• _EXERCISE_
Find the line with "This screenshot has height=490, width=1157." in the records below. Output exactly from there until after the line with "The image size is (1422, 508).", without pictures.

• _DATA FOR THE TASK_
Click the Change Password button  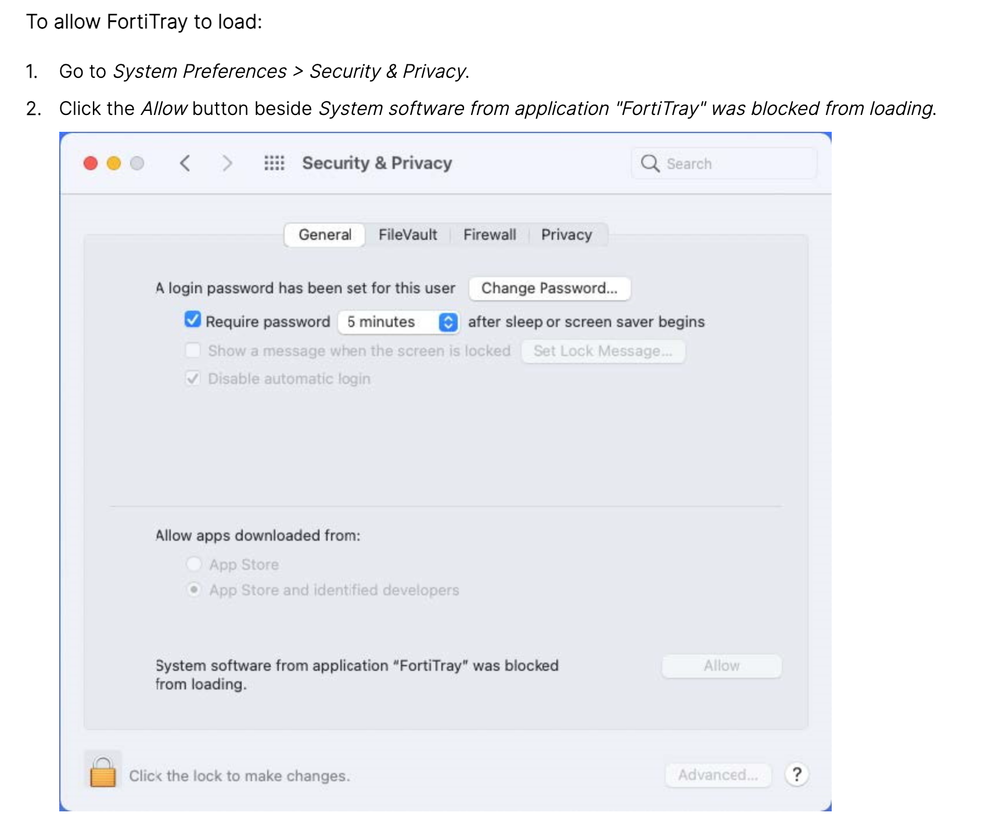click(x=549, y=288)
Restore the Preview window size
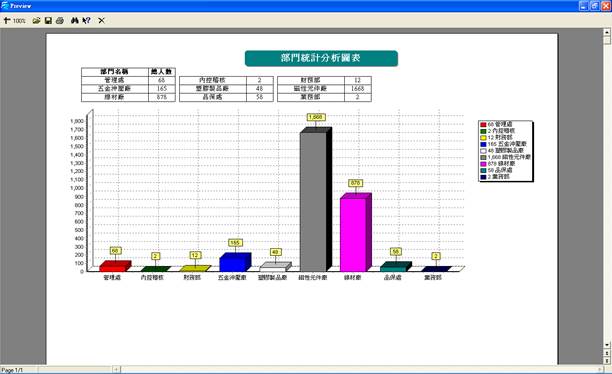This screenshot has height=374, width=612. (594, 6)
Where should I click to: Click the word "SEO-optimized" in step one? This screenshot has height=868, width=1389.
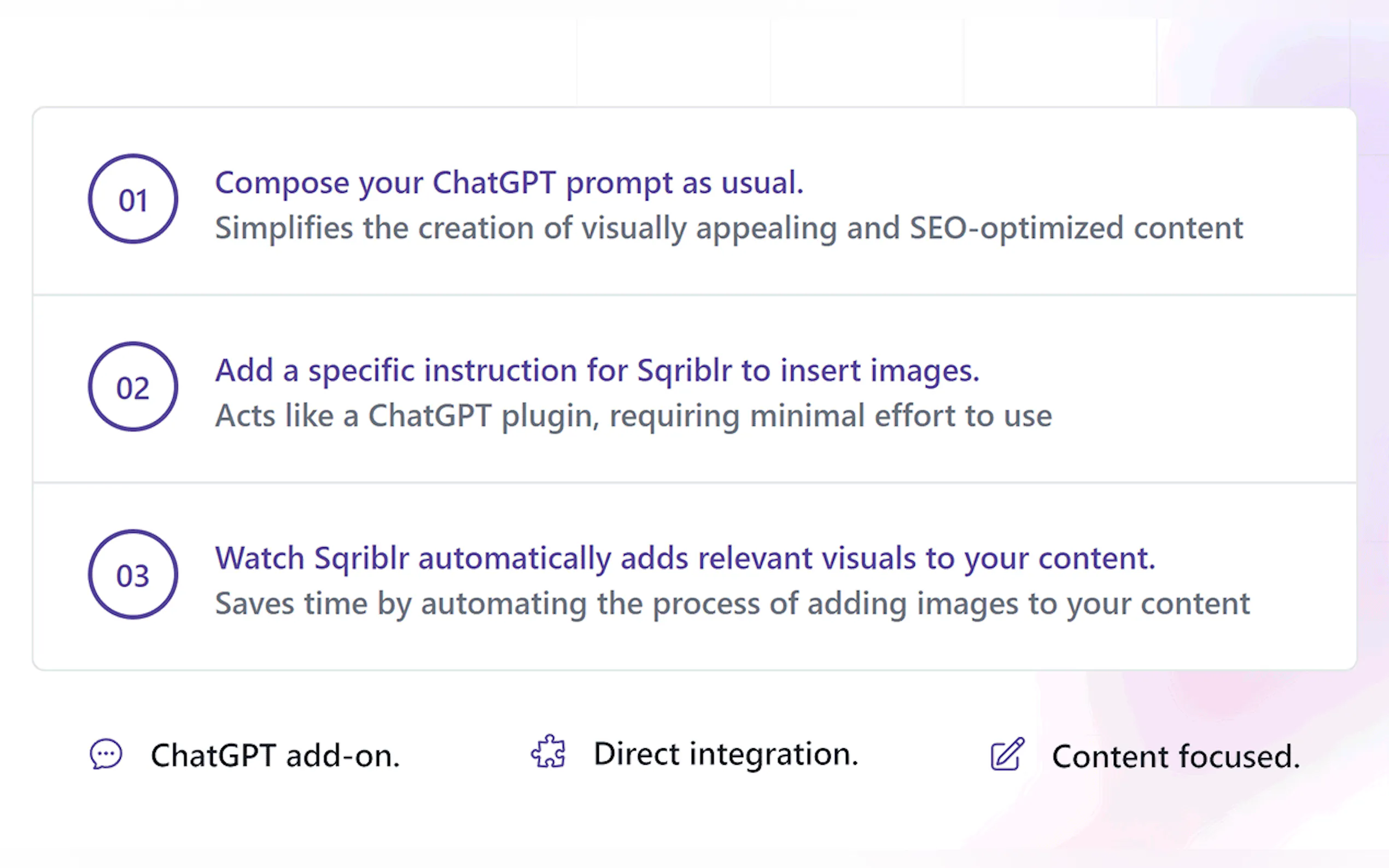click(x=1016, y=228)
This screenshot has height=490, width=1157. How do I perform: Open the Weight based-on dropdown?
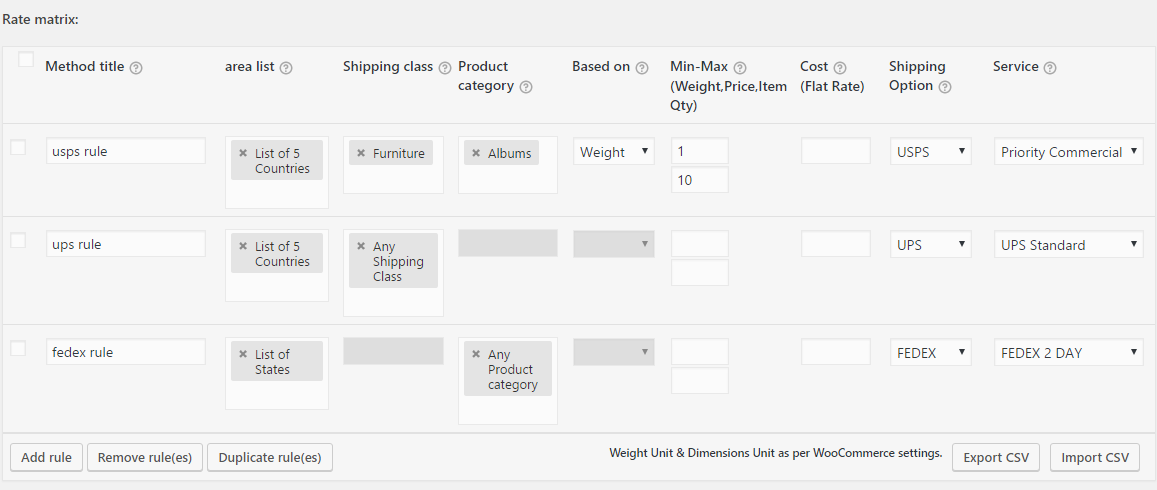(x=613, y=152)
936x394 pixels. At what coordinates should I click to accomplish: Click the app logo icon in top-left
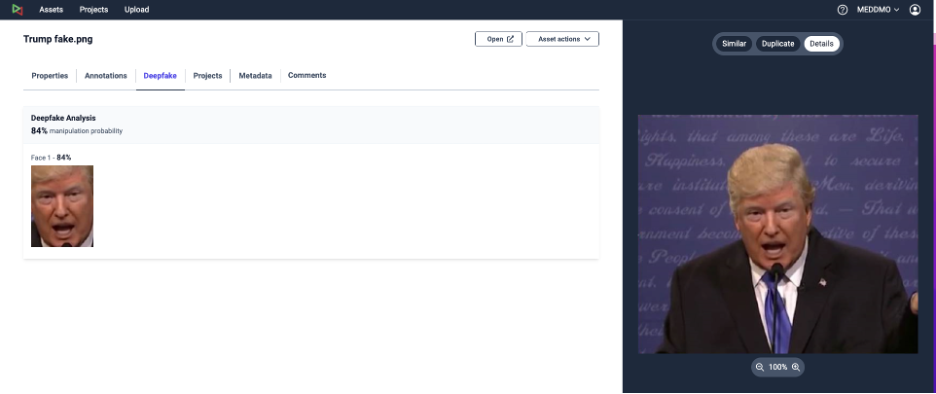tap(17, 10)
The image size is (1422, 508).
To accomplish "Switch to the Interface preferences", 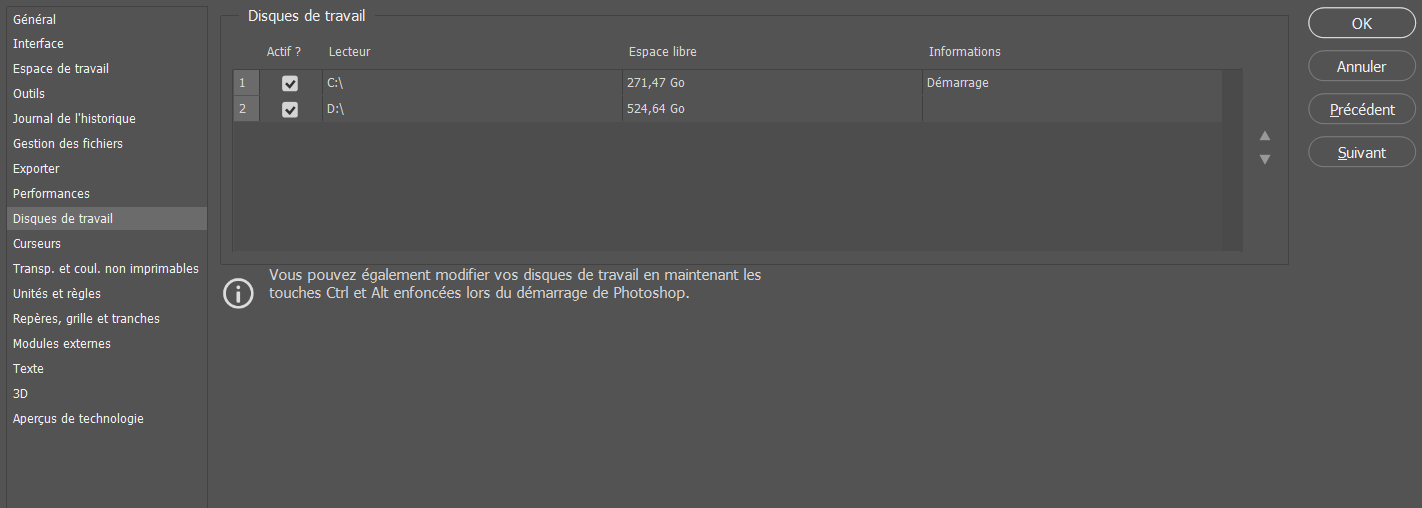I will pos(38,44).
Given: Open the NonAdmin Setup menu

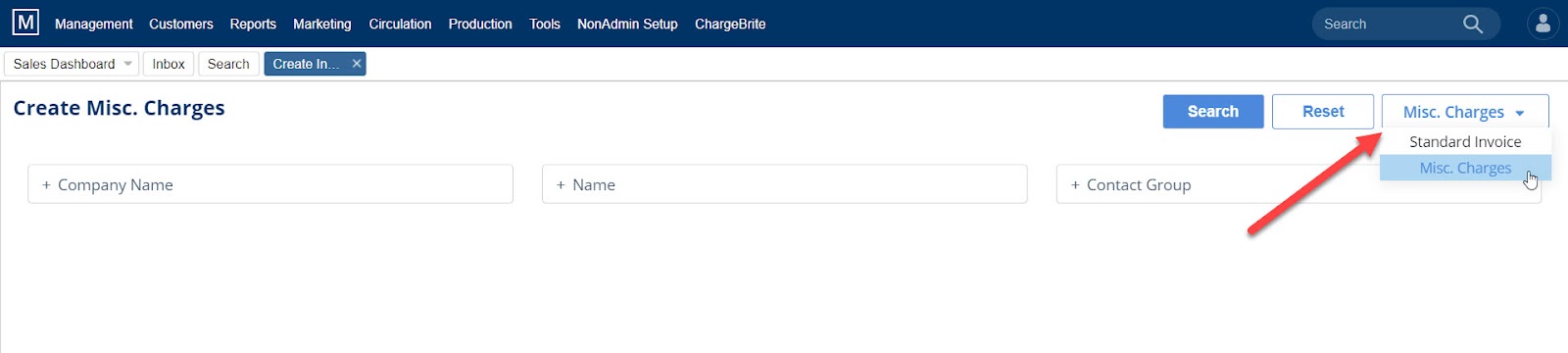Looking at the screenshot, I should [627, 24].
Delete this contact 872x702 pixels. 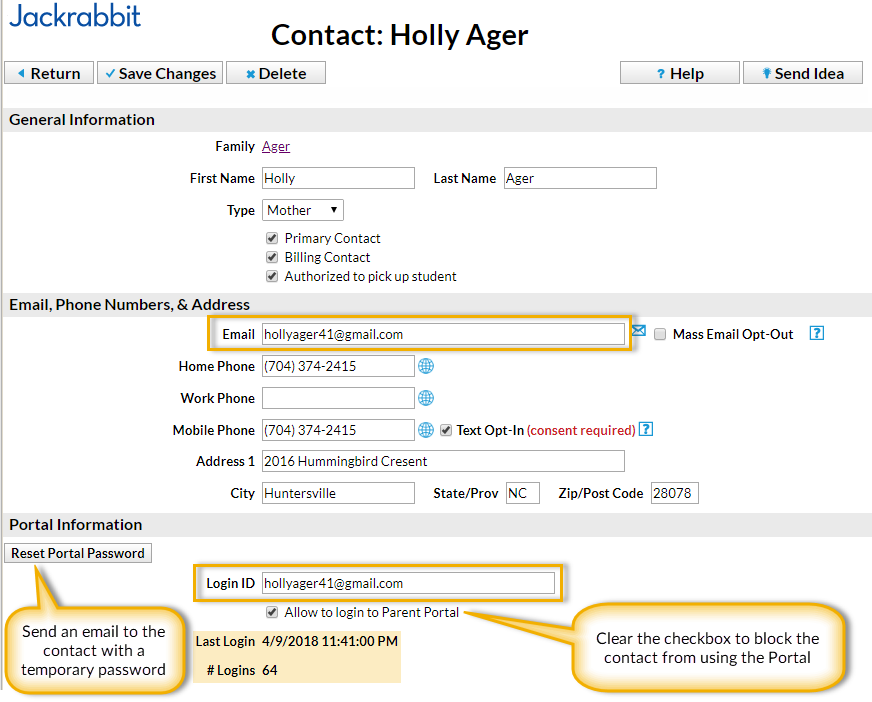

• _SOLUTION TO THIS EXERCISE_
This screenshot has height=490, width=1157. How do I perform: Open the Weight based-on dropdown?
(x=613, y=152)
936x394 pixels. At what coordinates should I click to accomplish: Click the app logo icon in top-left
tap(17, 10)
The image size is (1422, 508).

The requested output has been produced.